Reproduce verbatim every line of the data below, starting with the line that contains "Segunda concentración en" and continuing down through the line that contains "Ensino Público [menuitem] (123, 103)", with both of those lines included.

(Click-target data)
┄┄┄┄┄┄┄┄┄┄

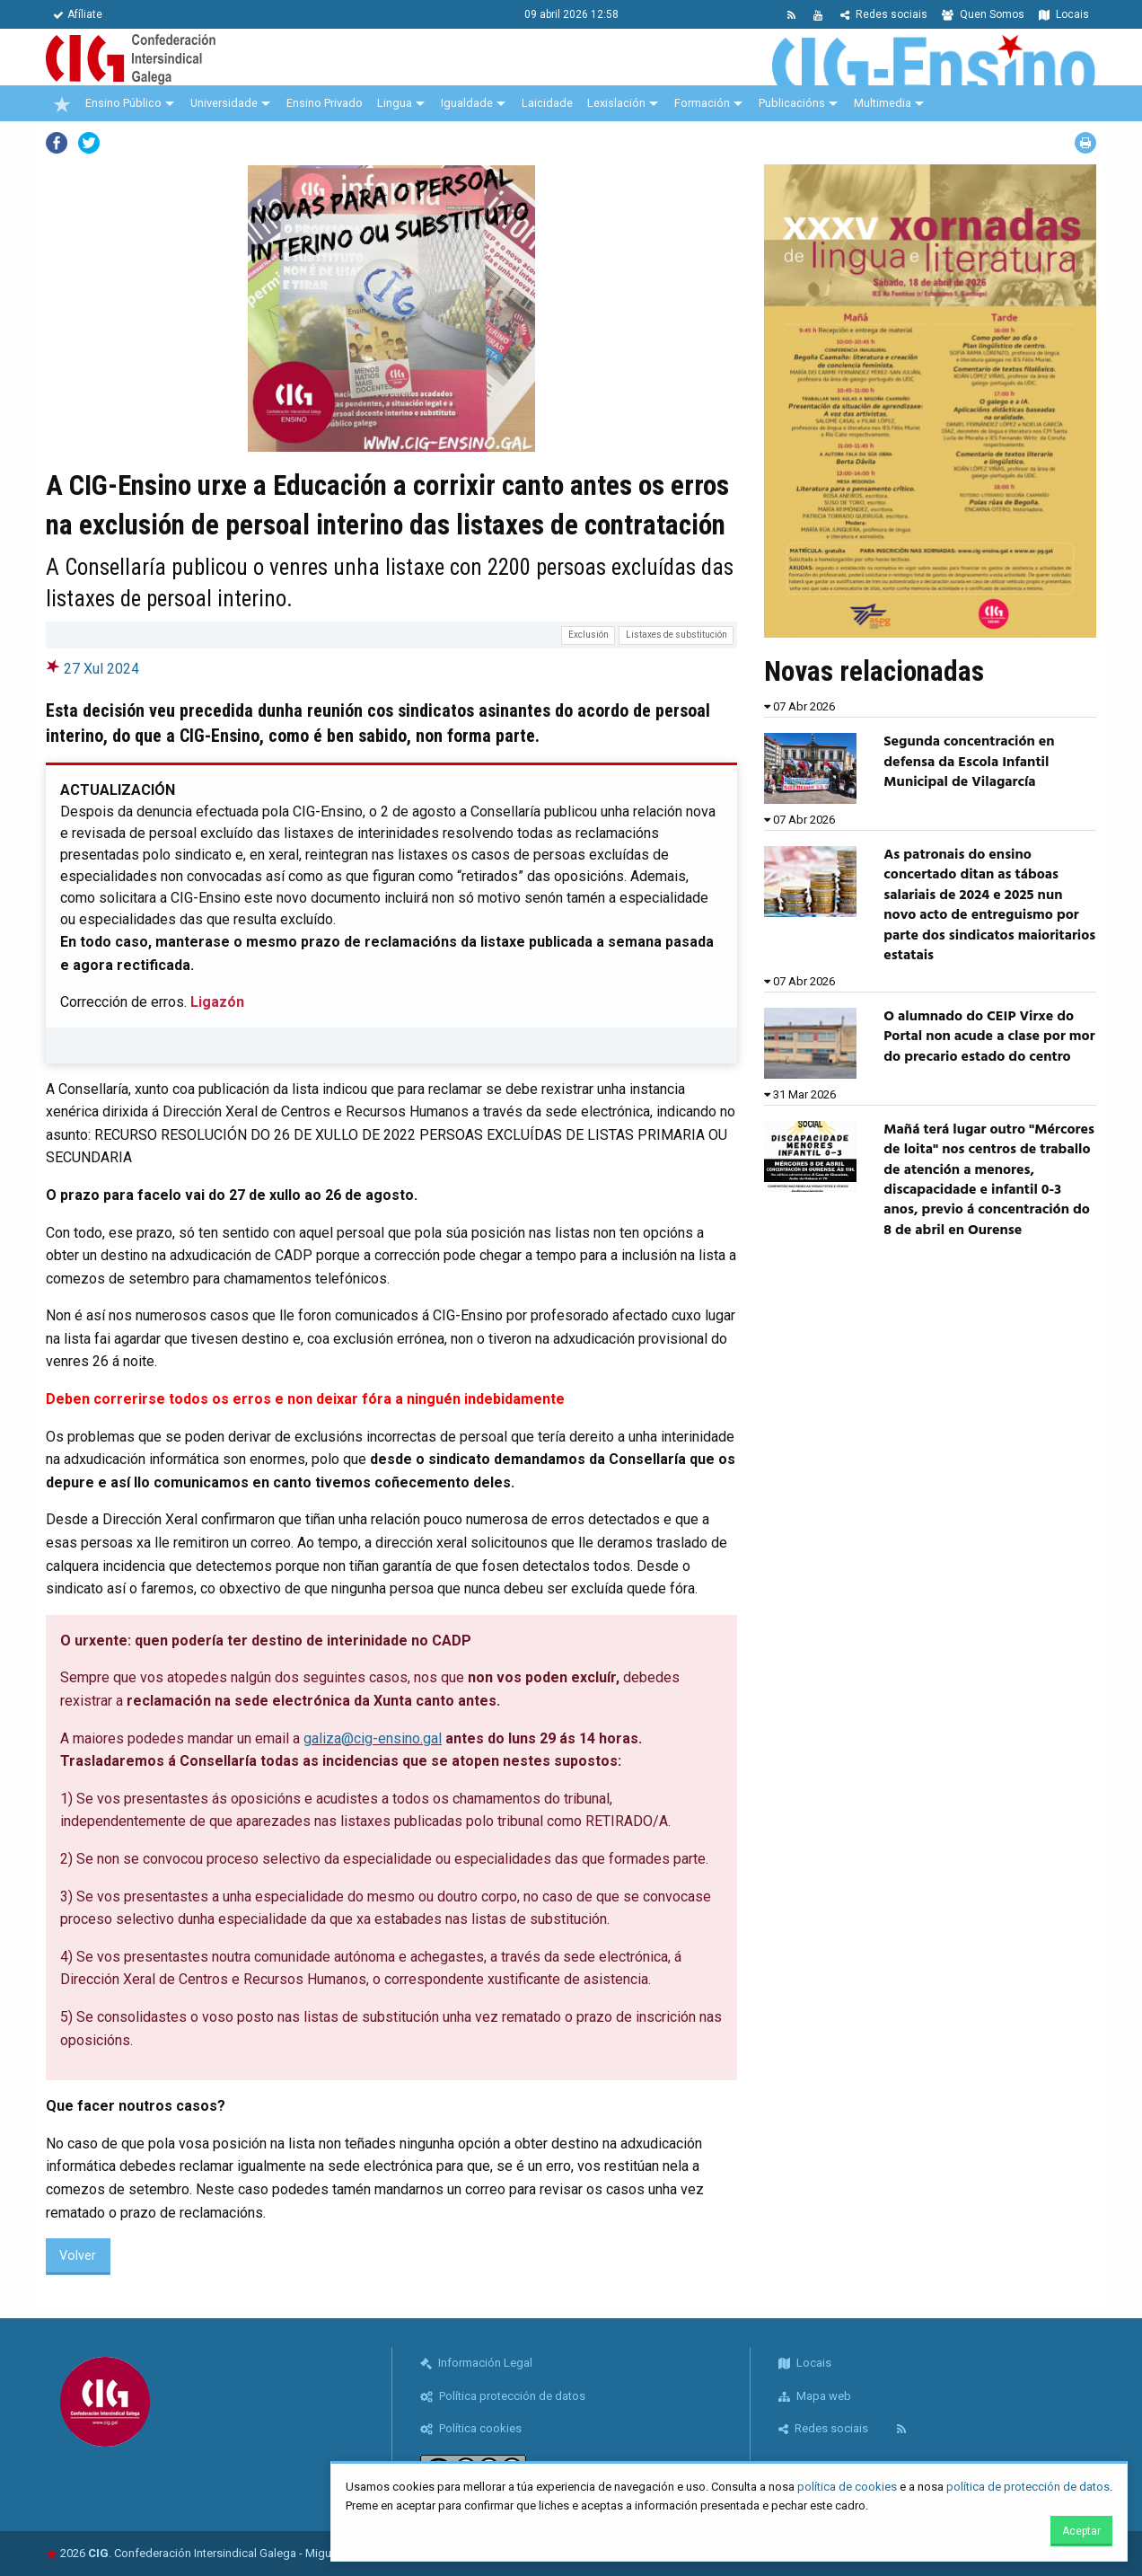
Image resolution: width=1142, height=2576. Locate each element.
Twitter (89, 143)
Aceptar (1081, 2531)
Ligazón (217, 1001)
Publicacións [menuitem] (792, 103)
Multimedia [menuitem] (882, 103)
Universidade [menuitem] (224, 103)
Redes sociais (883, 14)
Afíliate (77, 14)
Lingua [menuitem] (394, 103)
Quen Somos (983, 14)
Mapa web (814, 2396)
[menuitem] (62, 103)
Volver (77, 2255)
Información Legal (476, 2362)
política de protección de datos (1028, 2486)
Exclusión (588, 635)
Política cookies (471, 2428)
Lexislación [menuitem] (616, 103)
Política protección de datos (502, 2396)
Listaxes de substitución (676, 635)
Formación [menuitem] (702, 103)
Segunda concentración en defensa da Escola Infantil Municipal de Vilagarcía (968, 762)
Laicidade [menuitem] (547, 103)
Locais (1064, 14)
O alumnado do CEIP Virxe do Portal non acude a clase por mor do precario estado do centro (988, 1037)
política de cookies (847, 2486)
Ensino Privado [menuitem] (324, 103)
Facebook (56, 143)
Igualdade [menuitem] (467, 103)
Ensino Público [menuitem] (123, 103)
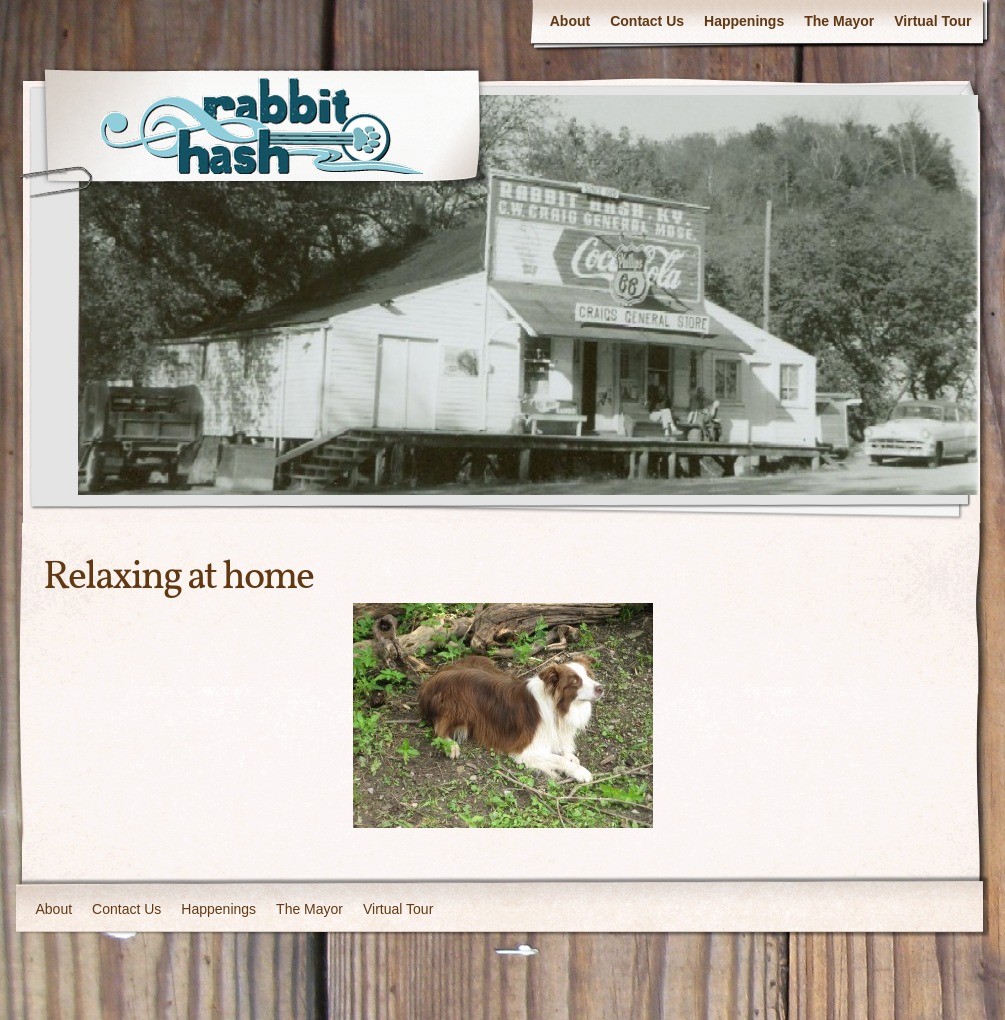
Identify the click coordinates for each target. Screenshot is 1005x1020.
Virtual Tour (932, 21)
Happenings (744, 21)
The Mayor (839, 21)
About (570, 21)
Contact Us (647, 21)
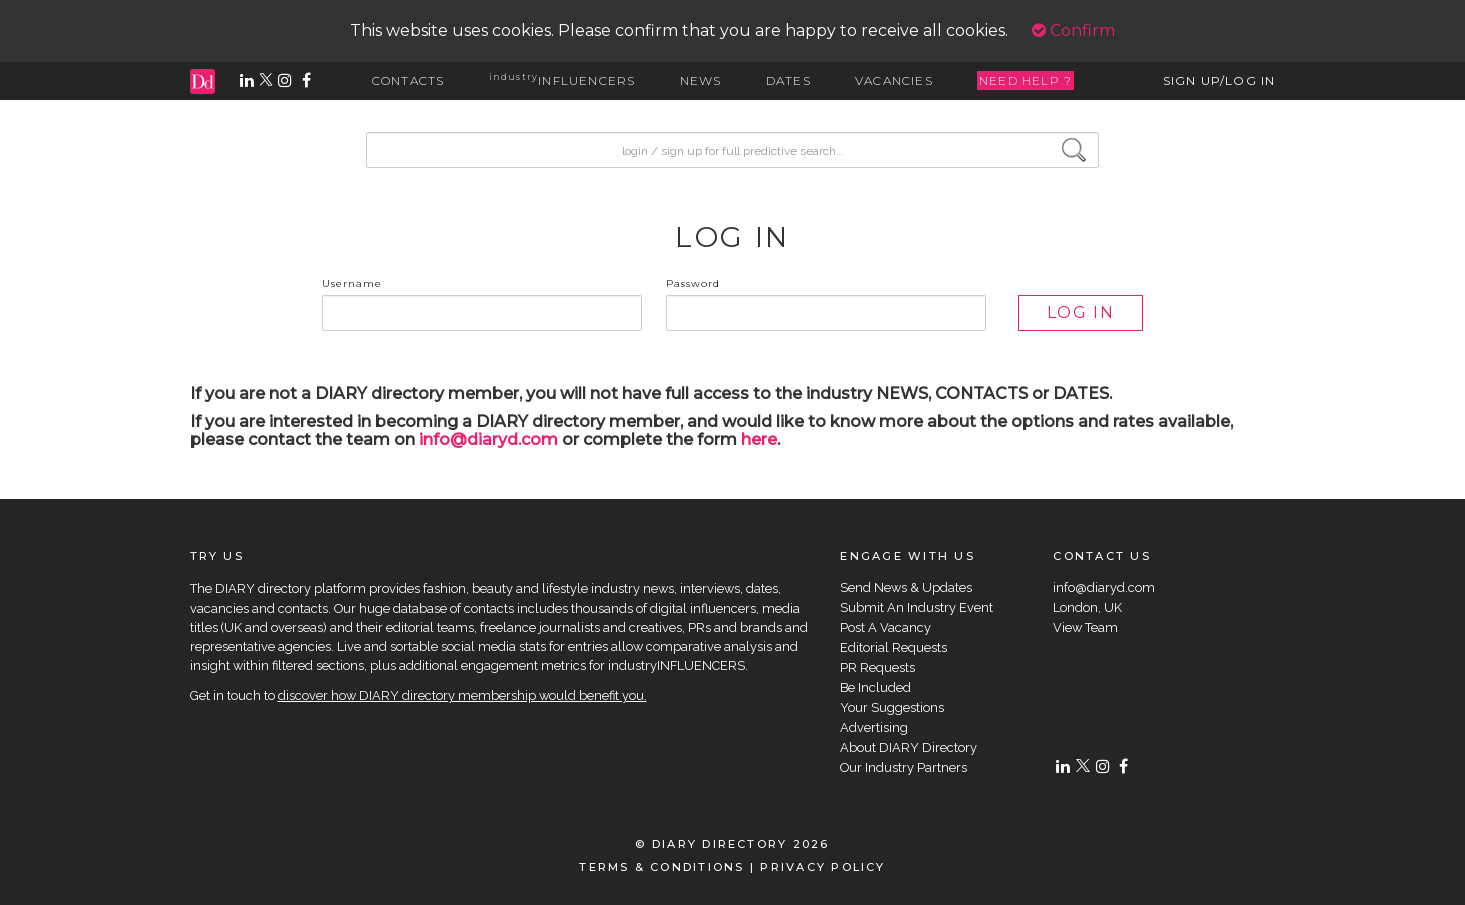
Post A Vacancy (885, 627)
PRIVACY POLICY (822, 867)
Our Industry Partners (903, 767)
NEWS (701, 80)
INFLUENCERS (562, 80)
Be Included (875, 687)
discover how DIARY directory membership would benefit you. (462, 695)
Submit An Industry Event (916, 607)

┄┄┄┄┄┄┄┄┄┄

▸ **The output**
Segunda concentración en defensa da Escola Infantil Municipal de Vilagarcía (968, 762)
Laicidade [menuitem] (547, 103)
Locais (1064, 14)
O alumnado do CEIP Virxe do Portal non acude a clase por mor do precario estado do centro (988, 1037)
política de cookies (847, 2486)
Ensino Privado [menuitem] (324, 103)
Facebook (56, 143)
Igualdade [menuitem] (467, 103)
Ensino Público [menuitem] (123, 103)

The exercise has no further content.